I went on reading more of Fred Landon’s book, Ontario’s African-Canadian Heritage: Collected Writings by Fred Landon, 1918-1967, and was despairing a bit that he retained such a pro-Canada view of slavery throughout his life as a writer of history. Even as late as 1967, he neglected to mention some of the negative aspects of Canada’s history of slavery (although the 1967 article was only partly about Canada.)
But then I read the 1919 article by Justice William Renwick Riddell, entitled “The Slave in Upper Canada.” Perhaps his legal background led him to seek both sides of each story. He begins the article by clearly asserting that Canada not only had slavery when it was New France, but that it continued to have slavery after the British took over, and sustained slavery until 1833.

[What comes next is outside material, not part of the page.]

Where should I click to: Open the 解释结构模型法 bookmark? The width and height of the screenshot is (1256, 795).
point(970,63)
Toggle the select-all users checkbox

We Canadians have a fond image of our country as a place where fugitive slaves took refuge after escaping from the U.S. In particular, we think of slaves, as well as other Black refugees, coming across the Detroit River into Amherstburg, Ontario where they could find the hope of a better future. But Justice Riddell points to an earlier period and makes quite a startling observation. In the early 19th century, Blacks indeed escaped across the Detroit River, but they were escaping from Canada into the U.S.! In 1787, the July 13 Ordinance of Congress in the U.S. disallowed slavery in any new state northwest of the Ohio River. And in 1805, when Michigan was incorporated as a state, this ordinance came into full effect, and Detroit became a truly free destination for many escaping Canadian slaves. This flight of slaves was so significant that in 1806 a Black militia was established in Detroit made up entirely of escaped Canadian slaves. (Riddell, p. 386)

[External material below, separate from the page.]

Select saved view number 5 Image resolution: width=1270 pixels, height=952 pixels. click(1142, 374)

From a historiographical standpoint, this tells me that at least some Canadian historians, as early as 1919, such as Riddell, were considering the Canadian Black experience from a different standpoint. My observation up to this point had been that Canadian historians tended to view this history through rose-tinted glasses, and that the only balanced discussion came from observations made by people outside of Canada. For example, Benjamin Drew’s 1856 book of slave narratives was more balanced, but Drew was American. However, my sample size of readings is small so far, and I haven’t been able to settle yet on a clear idea.
So this coming week I will continue to review the literature. I want to look at some other Canadian historians writing in the 20th century, as well as find some from the 19th century. And I will also have a look for a picture of the 1806 Detroit Black militia of escaped Canadian slaves for my virtual exhibit.